The beta-testing portion of this journey has been pretty awesome. Constant emails and conversations back and forth with the CorkSport Engineering team, and support from installation, to checking in periodically afterward to see how the system is running and the part is performing for me and my particular set-up. I understand that I am not the only one to have been running this part as a beta-tester, which just shows how thorough this company is with it’s beta-testing.

Barett, the CorkSport engineer, was probably annoyed with the ‘data-whore’ aspect of who I am, but man was it fun! Tracking my progress throughout, and sending info back and forth fed the logical performance driven sides of me for quite a while.

The manifold was recently combined with the Corksport 72mm throttle body, which takes advantage of the IM’s oversized opening, which I feel will scale up with even more power should I get the itch for ludicrous speed.  There is zero loss of drivability with the TB mimicking the factory unit electronics and nothing for your tuner to battle with like the old days of trying to open up that choke point.

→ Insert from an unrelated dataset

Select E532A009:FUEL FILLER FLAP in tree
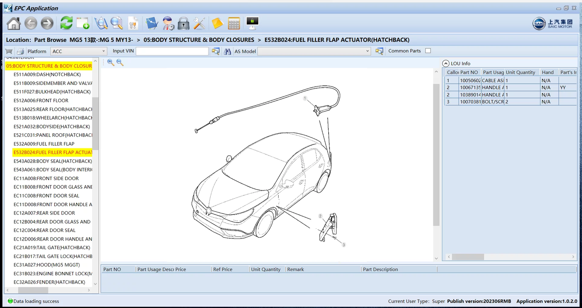pyautogui.click(x=44, y=144)

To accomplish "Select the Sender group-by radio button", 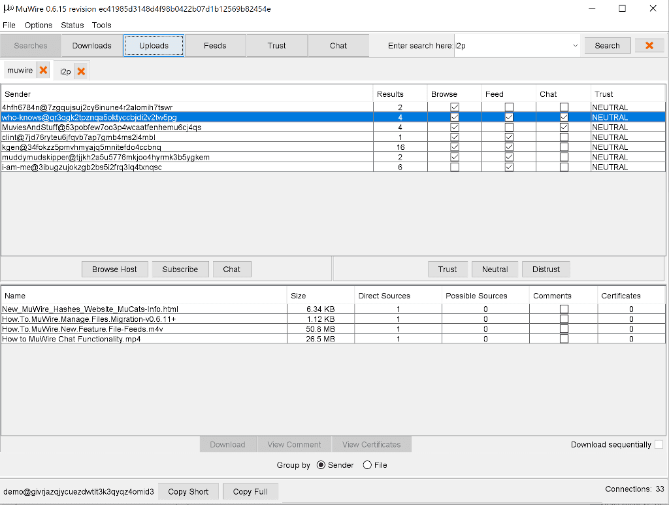I will tap(321, 465).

While it’s usually about performance parts for me, I have to say that I run a few of the CorkSport “comfort” pieces and can genuinely say they are worth the investment. The CorkSport Performance Steering Wheel is just amazing! The contoured grips are a tremendous comfort for long drives, and the beefy upper section is awesome for the twisties in roads like the “Tail of the Dragon” in NC. It’s also shown no signs of wear in the last 2 years, and I look forward to driving with it for many years to come.

I was lucky enough to get the CorkSport Hood Strut kit when they were available, and now my hood opens significantly more than the prop rod and facilitates installing those go fast bits. (Hopefully, CorkSport gets wise and brings them back for sale again).

I would like to thank Corksport for giving me the opportunity to test their parts, in addition to many others, and YOU for taking the time to read my cool story, bro!

Spread the boost – there is no vaccine!